Comfyballs Mens Underwear Deemed Indecent For Men Not For Women!
It appears that the US Patent and Trademark Office (USPTO) has its points of contention with regards to Comfyballs men's underwear.
Anders Selvig, the founder of a Norwegian brand known as Comfyballs attempted to register his company name in the USA (after successfully doing this is 22 nations), but he couldn't apply as a men's underwear company.
The USPTO said Comfyballs was excessively indecent.
"Registration is denied on the grounds that the applied for mark comprises of or incorporates indecent or scandalous matter," the office replied, declining Comfyballs' application because of its use of, well, balls in its name.
The Great Wrongdoer!
"The use of "balls" in this context is used instead of the word "testicles"", the USPTO said. "The thought behind the mark is that a man's testicles will be agreeable in the applicant's goods.
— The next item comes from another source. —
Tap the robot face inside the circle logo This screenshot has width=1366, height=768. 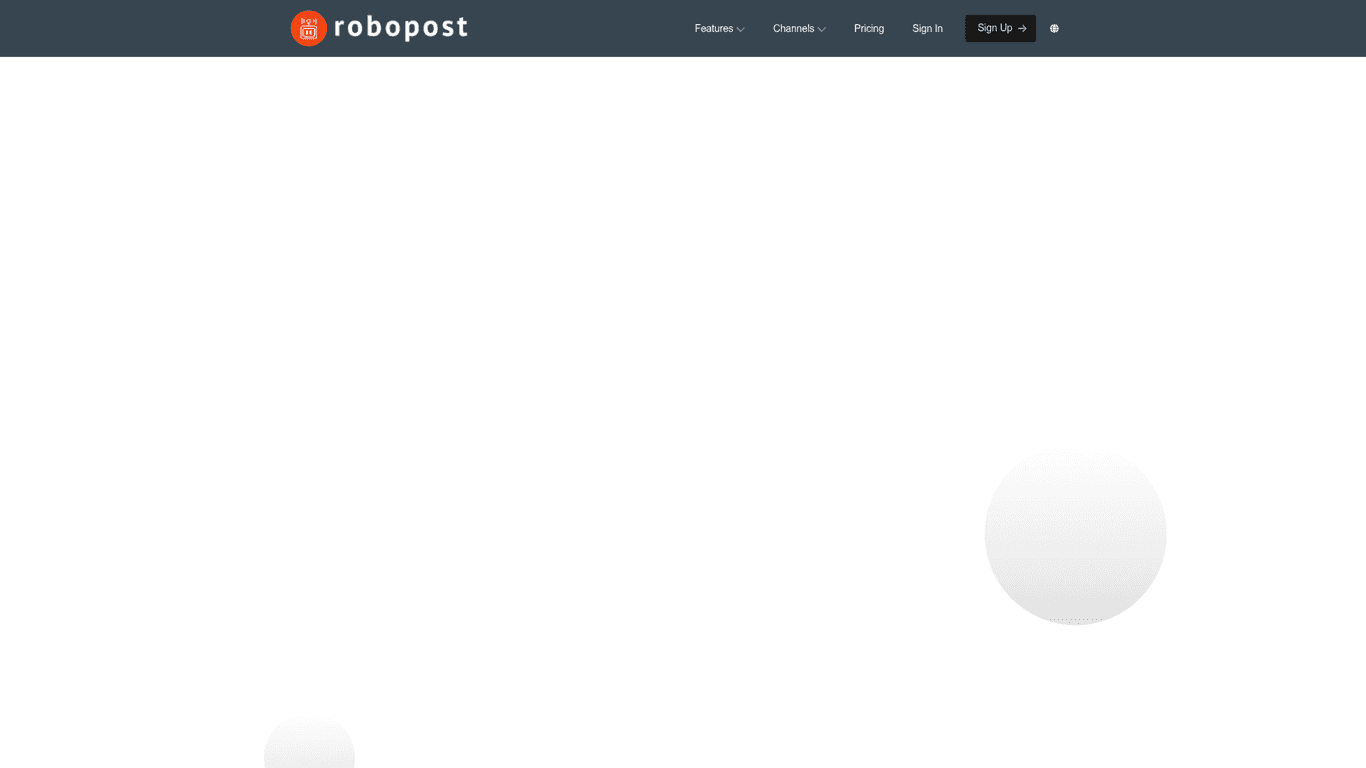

Tragically, the term "balls" has an obscene meaning to a substantial composition of hte general plublic."
The USPTO cited the Random House dictionary's meaning of "balls" as being inappropriate in this context, and also the negative response to Ben and Jerry's Schweddy Balls ice cream flavor.
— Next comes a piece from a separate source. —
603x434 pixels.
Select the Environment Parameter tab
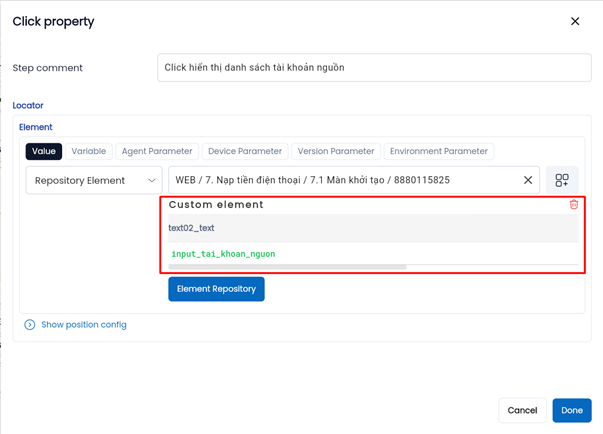click(439, 151)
[EDITORS NOTE: Although Ben & Jerry were mentioned with "Schweddy Balls", they get NO credit for it. The term was made popular by one of the top 10 Saturday Night Live skits in history, which starred Alec Baldwin.
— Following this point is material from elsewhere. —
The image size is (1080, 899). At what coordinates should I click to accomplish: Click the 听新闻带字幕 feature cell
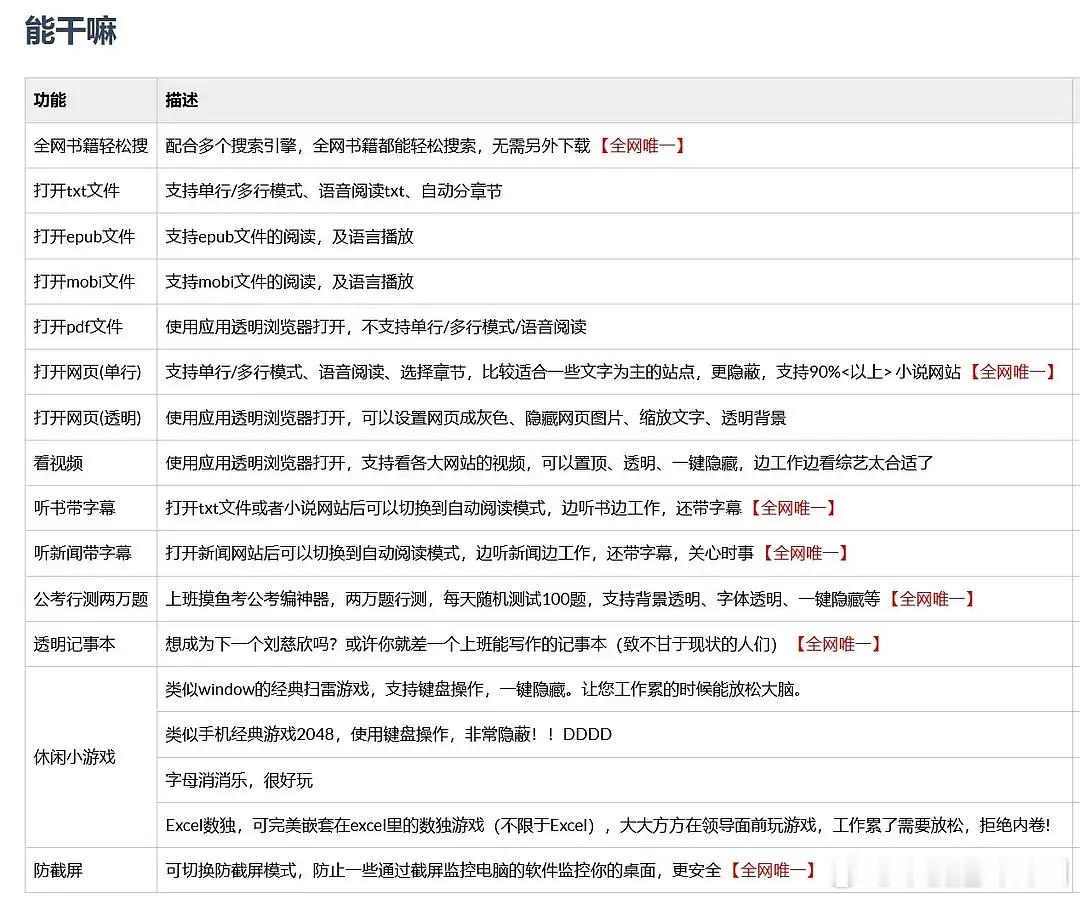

I have added the video to the bottom of the post, (video was taken down by NBC and doesn't allow viewing in the USA!) and if you have never seen it, you should take 5 minutes and watch. Your eyes will be wet with tears as Ana Gasteyer and Molly Shannon do everything possible to make the other actors begin to laugh. It is obvious when watching that it took every bit of concentration for them to stay in character. This is the only Alec Baldwin skit I like, so if you aren't a Baldwin fan, try watching this one anyway.]
That was 2013, yet the brand didn't surrender. They registered once more, this time as a women's underwear brand, and the USPTO issued their certificate that month, for a registered trademark.
"This is a reference point for us, a little bit strange perhaps," Selvig told in an email. "As English is not our local dialect, we thoroughly comprehend that the USPTO may have been right on the assumed perceived vulgarity of our men's underwear application, yet a layman all over could surely contend that Comfyballs for women's underwear is similarly or more vulgar than the same for men."
So comfyballs has a Registered Trademark (and uses the R in a circle); but must use the "TM" for their men's line. What is really funny is they do NOT HAVE a women's line at this time!
"In parallel with realizing that we wouldn't have the capacity to enlist for men's underwear, we were building up another women's line," Selvig stated, adding that the trademark obstacle didn't restrict him from marketing Comfyballs in the US – and conceded that he held off on a major launch, trusting he'd get more buzz on the name controversy!
"We strongly trust that it establishes our platform better from the get go to have such registration. A federal registration establishes our ownership of the mark and our exclusive right to utilize the trademark across the nation, and we can record it with US Customs to stall the importation of infringing goods," Selvig said.